## Quoted passage
☆ ☆ ☆

Centurion, 1863–1913

Full Name George Browne Post

Born 15 December 1837 in New York (Manhattan), New York

Died 28 November 1913 in Bernardsville, New Jersey

Buried Woodlawn Cemetery, Bronx, New York

Proposed by Charles D. Gambrill

Elected 7 February 1863 at age twenty-five

Archivist’s Note: Father of William Stone Post

Century Memorial

A large heart ceased to beat, and large and efficient human faculties were stilled, when George Browne Post died in his seventy-sixth year. No other man had so stamped his mark upon the financial and business architecture of lower New York for the period commencing some four decades ago, when the “elevator building” was beginning its portentous evolution. He was its leading demiurge during the years, say, from 1875 to 1890, which preceded the era of steel frame construction. Many of those buildings have since succumbed to the restless progress of metropolitan enterprise. But they still include, or once included, the Produce Exchange, the Cotton Exchange, and the new Stock Exchange; the old Mills Building and the old Equitable; the old Times Building, the Post, Mortimer, and Pulitzer Buildings. Outside of this district, he designed, among other buildings, the New York Hospital, the Cornelius Vanderbilt II residence at Fifth Avenue and Fifty-seventh Street, and the City College. Beyond New York, the Wisconsin State Capitol may be mentioned. It is a mighty record:—

“. . . Some good son

Paint my two hundred pictures—let him try.”

☆ ☆ ☆

## What you will do
Please continue the Century memorial of architect George Browne Post from the point where it stops.

## Stored data
☆ ☆ ☆

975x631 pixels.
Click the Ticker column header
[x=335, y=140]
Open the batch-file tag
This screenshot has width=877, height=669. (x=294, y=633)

☆ ☆ ☆

## Reply to the task
Mr. Post’s achievements were the fruit of his own talents; but he benefited greatly from the teaching and example of Richard M. Hunt. Within his profession, he was justly and highly honored, with decorations, with degrees, and presidencies,—as of the American Institute of Architects and of its New York Chapter. In 1911 that body, in recognition of his distinguished services to architecture, gave him a gold medal at its meeting in the National Museum in Washington. In another respect we may also honor him. Post fought in the Civil War, first as Captain in the Twenty-second Regiment of New York Volunteers, then as volunteer aid on General Burnside’s staff. For gallantry he was made Major, Lieutenant-Colonel, and then Colonel, of the Twenty-second. It was during the war that he married Miss Alice M. Stone of New York, from which marriage four sons and one daughter survive their parents.